BCvelocity = 0.5*(u_domainside + u_ghostside),

which would be exactly one for the lid in the cavity flow.

Regards,

Niki

Dear Niki,

Thanks for your advice. I have got good alignment on cavity flow now.

I am now trying to simulate pressure driven laminar 2d pipe flow with periodic inlet/outlet BC. The velocity profile at roughly 50 seconds is still not parabolic. Instead, the flow generates some vortex at ReD less than 200 when ac-zeta = 20. The result is attached also the .pyfrm and .ini.

The pressure gradient is constant 4 and nu = 0.01.

Best regards,
Will

pipe2d.ini (1.53 KB)

pipe2d.pyfrm (311 KB)

Hi Will,

If you look at the pressure field early in the simulation you can clearly see that there is a periodicity issue. The source term you impose is perfectly fine, but it does work for the gradient between the periodic back face and the front face.

p(x) = 0 - 4x,

p’(x)= -4

but derivative at the discontinuity reads p’(0) = [p(0) - p(8)]/dx = [0 - (-32)]/dx.

Currently, we do not have a functionality to force the constant pressure gradient in a periodic domain. However, for this case you can add the following line to pyfr/solvers/baseadvec/kernels/negdivconf.mako, which adds a “pressure derivative” source term (-4.0) to the x-momentum equation (index [1]).

% for i, ex in enumerate(srcex):
tdivtconf[{i}] = -rcpdjac*tdivtconf[{i}] + ${ex};
% endfor

  • tdivtconf[1] = tdivtconf[1] - 4.0;
    </%pyfr:kernel>

I did not properly test it, but I have attached a picture what I got after running for a minute. Please note that the pressure looks constant if you add the source term this way, because p = du/dx + dv/dx = 0 + 0. I also suggest using BDF2, rk4 or tvd-rk4 and multigrid.

Regards,
Niki

Dear Niki,

Thanks a lot.

Can you tell me more about the meaning of this solver code? Actually, I need not only add const pressure gradient but also pulsatile dp/dz as well. So I hope I can understand a little bit of it so that I can arbitrarily apply different pressure condition.

By the way, PyFR in my machine is installed through pip3. I dont know whether it matters, since it won’t change anything after the modification of that .mako file. The speed of my flow is zero in the whole pipe. Actually, even if I delete .mako file pyfr can still run.
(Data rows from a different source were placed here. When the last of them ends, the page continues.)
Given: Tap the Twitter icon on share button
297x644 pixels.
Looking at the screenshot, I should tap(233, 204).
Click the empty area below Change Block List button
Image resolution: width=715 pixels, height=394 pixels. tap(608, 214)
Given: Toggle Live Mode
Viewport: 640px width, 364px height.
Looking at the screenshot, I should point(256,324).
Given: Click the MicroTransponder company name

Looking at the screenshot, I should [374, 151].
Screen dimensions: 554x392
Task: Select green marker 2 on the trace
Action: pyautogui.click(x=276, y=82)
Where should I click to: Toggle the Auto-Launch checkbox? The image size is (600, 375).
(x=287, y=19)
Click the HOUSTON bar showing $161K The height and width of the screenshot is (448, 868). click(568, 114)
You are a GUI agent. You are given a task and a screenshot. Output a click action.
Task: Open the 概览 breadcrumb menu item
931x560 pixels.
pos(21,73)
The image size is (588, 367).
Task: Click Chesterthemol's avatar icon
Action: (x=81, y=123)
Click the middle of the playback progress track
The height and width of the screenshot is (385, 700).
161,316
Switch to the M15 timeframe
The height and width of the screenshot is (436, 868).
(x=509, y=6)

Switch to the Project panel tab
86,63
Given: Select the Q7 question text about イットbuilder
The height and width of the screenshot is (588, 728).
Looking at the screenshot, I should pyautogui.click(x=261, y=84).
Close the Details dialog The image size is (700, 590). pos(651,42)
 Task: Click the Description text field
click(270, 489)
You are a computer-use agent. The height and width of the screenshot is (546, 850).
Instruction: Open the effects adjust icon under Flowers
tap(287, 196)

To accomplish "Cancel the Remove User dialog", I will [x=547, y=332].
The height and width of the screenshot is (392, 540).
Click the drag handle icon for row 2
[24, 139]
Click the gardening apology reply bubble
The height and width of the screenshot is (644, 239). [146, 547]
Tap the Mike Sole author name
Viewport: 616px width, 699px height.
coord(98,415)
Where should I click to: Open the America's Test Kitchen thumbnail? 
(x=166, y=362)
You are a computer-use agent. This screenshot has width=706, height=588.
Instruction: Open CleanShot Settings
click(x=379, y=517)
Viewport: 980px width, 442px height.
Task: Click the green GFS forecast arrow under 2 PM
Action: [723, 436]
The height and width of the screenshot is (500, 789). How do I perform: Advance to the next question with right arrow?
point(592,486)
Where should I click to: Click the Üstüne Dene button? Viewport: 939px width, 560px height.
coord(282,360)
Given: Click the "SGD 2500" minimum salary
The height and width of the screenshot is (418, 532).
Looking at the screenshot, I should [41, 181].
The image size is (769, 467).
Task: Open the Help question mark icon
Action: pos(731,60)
Additionally, I saw that, in the negdivconf.mako file, it shows ‘ndim = 2’. Does that mean that solver is for 2D case. What file should I modify If I am going to run 3D pipe with pressure gradient on z-direction?

Best regards,
Will

Dear Niki,

Sorry to bother you again. Just want to know what “srcex” is and how the code imports the constant parameters, such as nu, in .ini file into the kernel.

How do I refresh pyfr after modifying the kernel .mako file?

Best regards,
Will

Dear Niki,

About “How do I refresh pyfr after modifying the kernel .mako file?” is solved. Thanks

Best regards,
Will

Dear Niki,
similar to Will I’m trying to use PyFR to simulate incompressible, turbulent pipe flow. As for the nature of pipe geomtries the simulations would greatly profit from a streamwise cyclic boundary condition. Hence my question: Would your workaround of enforcing a constant pressure source term in the negdivconf.mako file work for a 3d case as well? Would a pressure drop in z-direction be achvied by adding for example “tdivtconf[3] = tdivtconf[3] - 4.0;”?

Do you plan to implement such a streamwise cyclic boundary condition in PyFR in general?